Sparrow

A Modern C++ Implementation of the Apache Arrow Columnar Format

Johan Mabille
7 min read6 days ago
Photography of four sparrows on a branch. Caption is “Sparrow: Modern C++ implementation of the Apache Arrow Format”.

We are thrilled to introduce Sparrow, a new library designed to simplify the integration of Apache Arrow’s columnar format into C++ applications.

Why Sparrow?

Apache Arrow is a universal columnar format and a multi-language toolbox for fast data interchange and in-memory analytics. It offers accessible and well-tested building blocks for others to build upon. As a de facto standard, the Arrow tabular data format is widely used by many open-source libraries, frameworks, and commercial services in the data ecosystem.

ArcticDB is a DataFrame database engine tailored for the Python Data Science ecosystem. Written in modern idiomatic C++, ArcticDB needed a way to operate on Arrow tabular data that aligns with their programming paradigm. However, the reference implementation of the Arrow format, Arrow-cpp, was not an ideal fit for ArcticDB: the batteries included approach of the project made it an intricate dependency for ArcticDB, which only required read and write functionality in the Arrow format. This need is not unique to ArcticDB; other projects have also expressed a desire for a minimal implementation of the Arrow tabular data format.
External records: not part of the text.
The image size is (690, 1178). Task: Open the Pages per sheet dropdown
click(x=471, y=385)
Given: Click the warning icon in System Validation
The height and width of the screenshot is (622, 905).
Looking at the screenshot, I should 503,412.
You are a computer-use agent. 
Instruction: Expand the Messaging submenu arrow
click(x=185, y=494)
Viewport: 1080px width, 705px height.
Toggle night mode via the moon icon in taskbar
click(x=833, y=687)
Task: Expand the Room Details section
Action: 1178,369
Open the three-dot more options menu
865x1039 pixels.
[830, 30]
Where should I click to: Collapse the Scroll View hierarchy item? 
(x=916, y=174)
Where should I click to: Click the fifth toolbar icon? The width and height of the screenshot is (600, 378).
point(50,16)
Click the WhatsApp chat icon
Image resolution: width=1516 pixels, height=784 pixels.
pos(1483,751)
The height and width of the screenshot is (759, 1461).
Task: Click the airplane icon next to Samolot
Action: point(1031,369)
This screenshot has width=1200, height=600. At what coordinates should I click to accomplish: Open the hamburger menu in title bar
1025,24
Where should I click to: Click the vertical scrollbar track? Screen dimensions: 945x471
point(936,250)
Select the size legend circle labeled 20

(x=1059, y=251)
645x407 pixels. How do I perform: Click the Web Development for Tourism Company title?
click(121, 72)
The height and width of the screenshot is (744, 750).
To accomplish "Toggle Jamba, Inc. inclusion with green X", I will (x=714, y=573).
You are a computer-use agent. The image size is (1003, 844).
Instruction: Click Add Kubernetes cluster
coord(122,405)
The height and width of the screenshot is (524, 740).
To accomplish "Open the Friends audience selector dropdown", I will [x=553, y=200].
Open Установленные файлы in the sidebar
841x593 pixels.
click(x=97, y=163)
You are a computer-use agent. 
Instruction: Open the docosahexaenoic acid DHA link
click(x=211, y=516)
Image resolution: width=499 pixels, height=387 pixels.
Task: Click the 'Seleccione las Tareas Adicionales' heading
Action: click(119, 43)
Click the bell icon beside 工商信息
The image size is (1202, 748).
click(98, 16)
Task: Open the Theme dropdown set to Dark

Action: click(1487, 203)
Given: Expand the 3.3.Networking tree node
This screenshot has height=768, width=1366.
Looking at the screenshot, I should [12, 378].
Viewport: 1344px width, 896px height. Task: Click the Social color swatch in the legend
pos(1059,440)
To address this gap in the ecosystem, we initiated the development of Sparrow, with the following idea: to make it effortless for C++ libraries to work with data in the Apache Arrow columnar format. Sparrow has a more focused scope than the reference Arrow-cpp library, concentrating on the reading and writing of the Arrow data specification with an idiomatic C++ API. By leveraging key constructs of the C++ standard library such as iterators, ranges, and concepts, Sparrow’s focused approach makes it easy to adopt and integrate into C++ projects and the C++ standard library.

Key Features

  • Lightweight and Modern: Sparrow is designed to be a lightweight, modern implementation, ensuring that it is both efficient and easy to use.
  • Idiomatic APIs: The library provides array structures with idiomatic APIs, making it intuitive for C++ developers.
  • Convenient Conversions: Sparrow offers convenient conversions from and to the C interface, simplifying the process of integrating data in the Apache Arrow format into your applications.
  • Finally, Sparrow is licensed under the Apache License, Version 2.0, ensuring that it is open and accessible for a wide range of uses.

Getting Started

Data can be directly initialized from the Sparrow API, or read from data provided in the Arrow C data interface.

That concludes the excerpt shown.